Model Fallback Plugin
Automatic model fallback on rate limit errors in @iqai/adk
Model Fallback Plugin
The Model Fallback Plugin provides automatic recovery from rate limit errors (HTTP 429) by retrying the current model and falling back to alternative models when retries are exhausted. This improves agent reliability in production environments where API quotas may be limited or shared.
Key capabilities
- Automatic retry: Retries the current model with configurable delay before falling back
- Ordered fallback chain: Falls back through a prioritized list of alternative models
- Universal rate limit detection: Detects rate limits across all providers (OpenAI, Anthropic, Google, etc.)

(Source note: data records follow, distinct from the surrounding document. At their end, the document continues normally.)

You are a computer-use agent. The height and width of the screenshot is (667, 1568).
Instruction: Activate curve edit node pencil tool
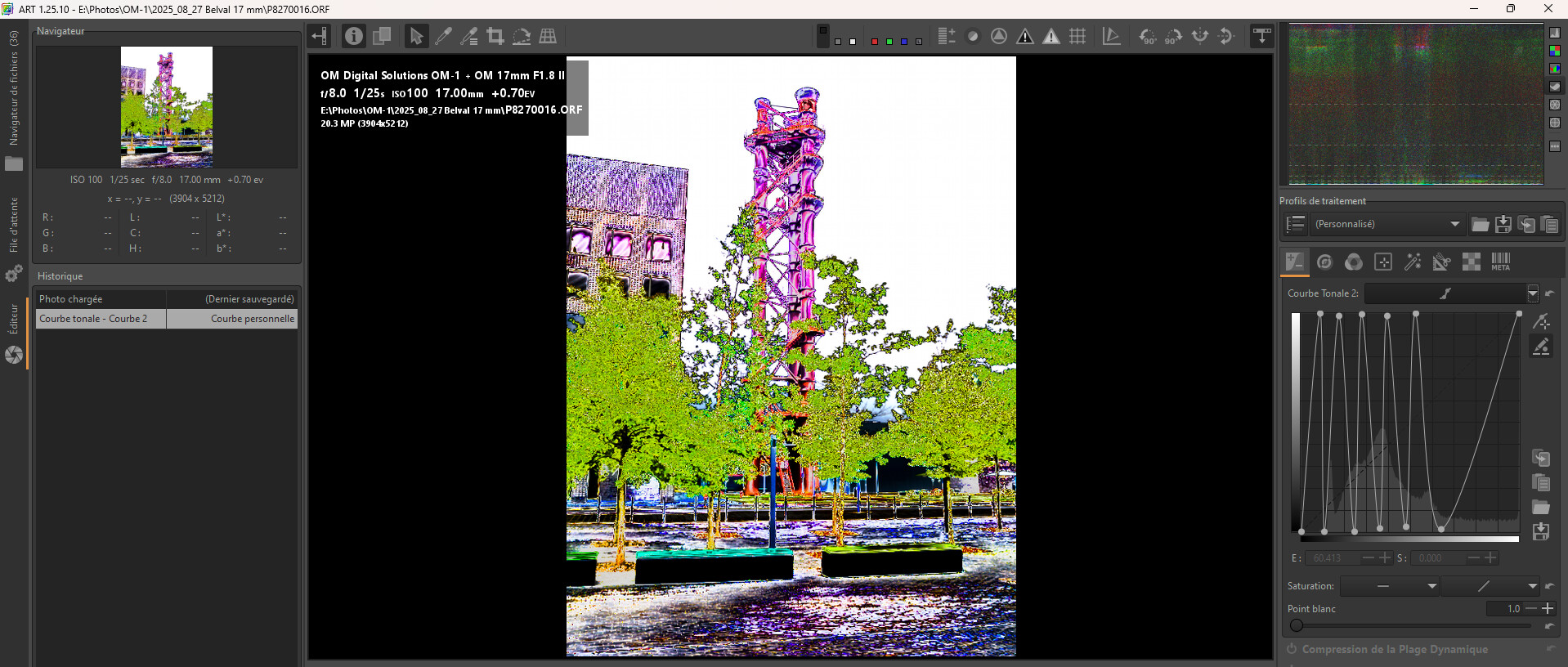1541,347
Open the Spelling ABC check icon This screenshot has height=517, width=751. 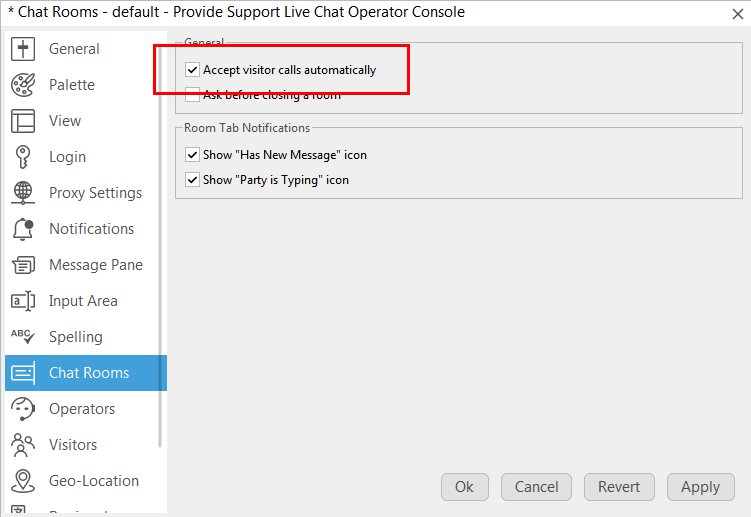click(x=23, y=337)
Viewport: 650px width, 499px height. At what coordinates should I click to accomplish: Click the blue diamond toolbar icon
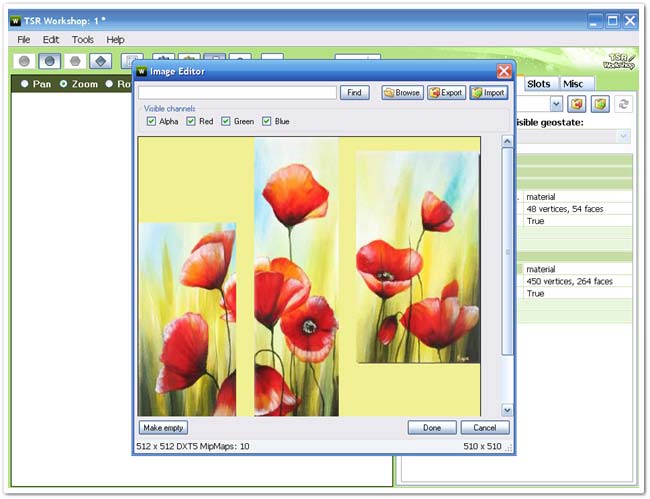click(x=99, y=62)
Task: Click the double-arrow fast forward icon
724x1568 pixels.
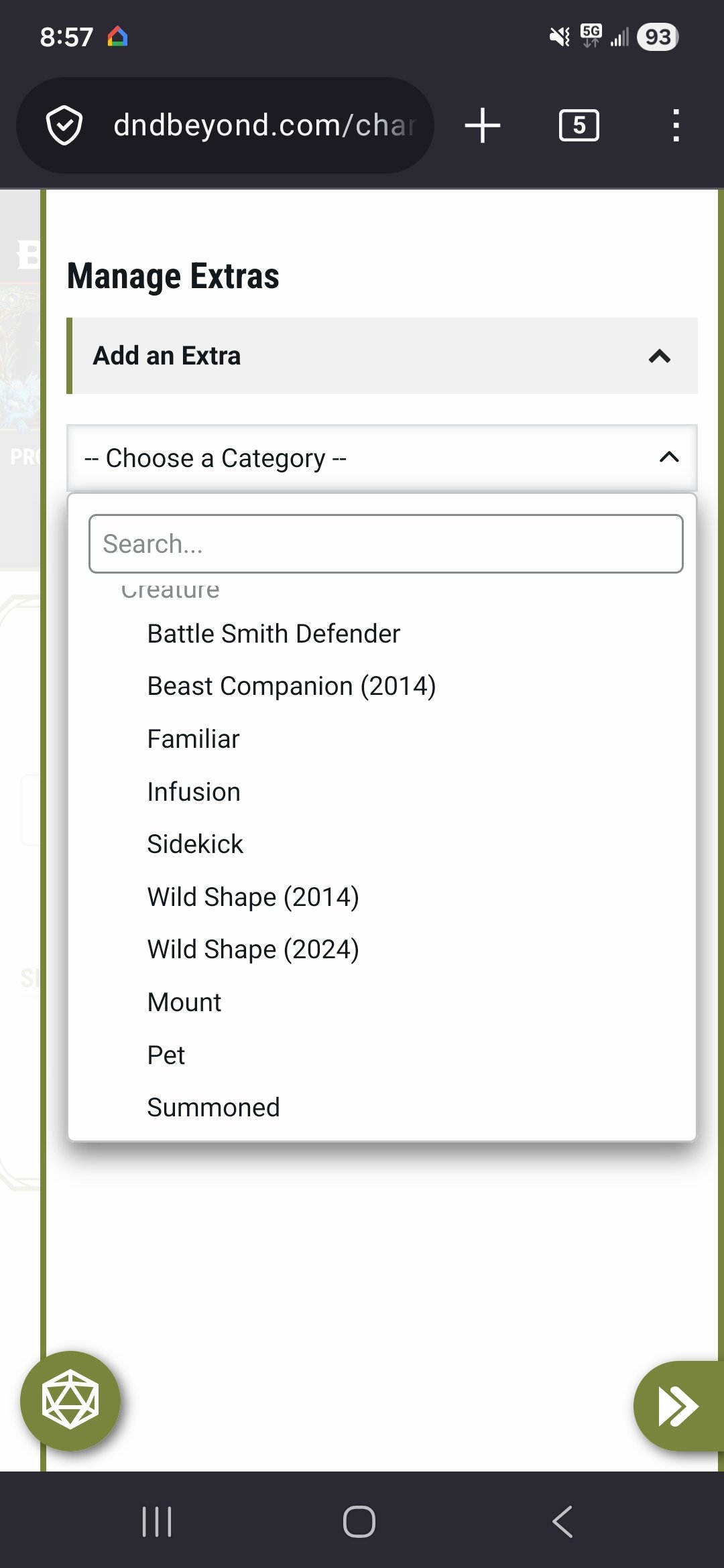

- Per-request isolation: Each request has independent retry/fallback state
- Configurable behavior: Customize retry count and delay timing
Quick Start
The simplest way to use model fallback is through AgentBuilder.withFallbackModels():
import { AgentBuilder } from "@iqai/adk";
const { runner } = await AgentBuilder.create("resilient_agent")
.withModel("gpt-4o")
.withFallbackModels("gpt-4o-mini", "gemini-2.0-flash")
.build();
// If gpt-4o hits rate limits:
// 1. Retries gpt-4o up to 3 times (1s delay each)
// 2. Falls back to gpt-4o-mini (with same retry logic)
// 3. Falls back to gemini-2.0-flash as last resort
const response = await runner.ask("Hello!");Advanced Usage
For custom retry counts or delays, instantiate ModelFallbackPlugin directly:
import { AgentBuilder, ModelFallbackPlugin } from "@iqai/adk";
const fallbackPlugin = new ModelFallbackPlugin(
["gpt-4o-mini", "gemini-2.0-flash"], // fallback models
5, // maxRetries (default: 3)
2000, // retryDelayMs (default: 1000)
);
const { runner } = await AgentBuilder.create("custom_fallback_agent")
.withModel("gpt-4o")
.withPlugins(fallbackPlugin)
.build();Using with LlmAgent
import { LlmAgent, ModelFallbackPlugin } from "@iqai/adk";
const agent = new LlmAgent({
name: "resilient_agent",
model: "gpt-4o",
plugins: [new ModelFallbackPlugin(["gpt-4o-mini", "gemini-2.0-flash"])],
});How It Works
When a model call fails with a rate limit error:
Request → Primary Model → 429 Error
↓
Retry same model (up to maxRetries)
with retryDelayMs delay between attempts
↓
Still failing? → Try fallback[0]
↓
Still failing? → Try fallback[1]
↓
All exhausted → Error propagatesEach fallback model also gets the full retry cycle before moving to the next.
Configuration Options
| Option | Type | Default | Description |
|---|---|---|---|
fallbackModels | string[] | Required | Ordered list of fallback model names |
maxRetries | number | 3 | Retry attempts per model before falling back |
retryDelayMs | number | 1000 | Delay in milliseconds between retry attempts |
Rate Limit Detection
The plugin uses RateLimitError.isRateLimitError() to detect rate limits across all providers:
Detected via status code:
- HTTP 429 status
Detected via error type:
rate_limit_errorRateLimitError
Detected via message patterns:
- "rate limit"
- "too many requests"
- "resource exhausted"
- "quota exceeded"
Using RateLimitError directly
You can also use RateLimitError for custom error handling:
import { RateLimitError } from "@iqai/adk";
try {
await agent.run(message);
} catch (error) {
if (RateLimitError.isRateLimitError(error)) {
// Handle rate limit specifically
console.log("Rate limited, please wait...");
}
}Behavior Notes
- Per-request state: Fallback state is isolated per invocation. After a request completes (success or failure), the next request starts fresh with the primary model.
- No sticky fallback: The plugin does not "remember" that a model was rate limited. Each new request tries the primary model first.
- Non-rate-limit errors: Other errors (network, auth, invalid request) are not handled by this plugin and propagate normally.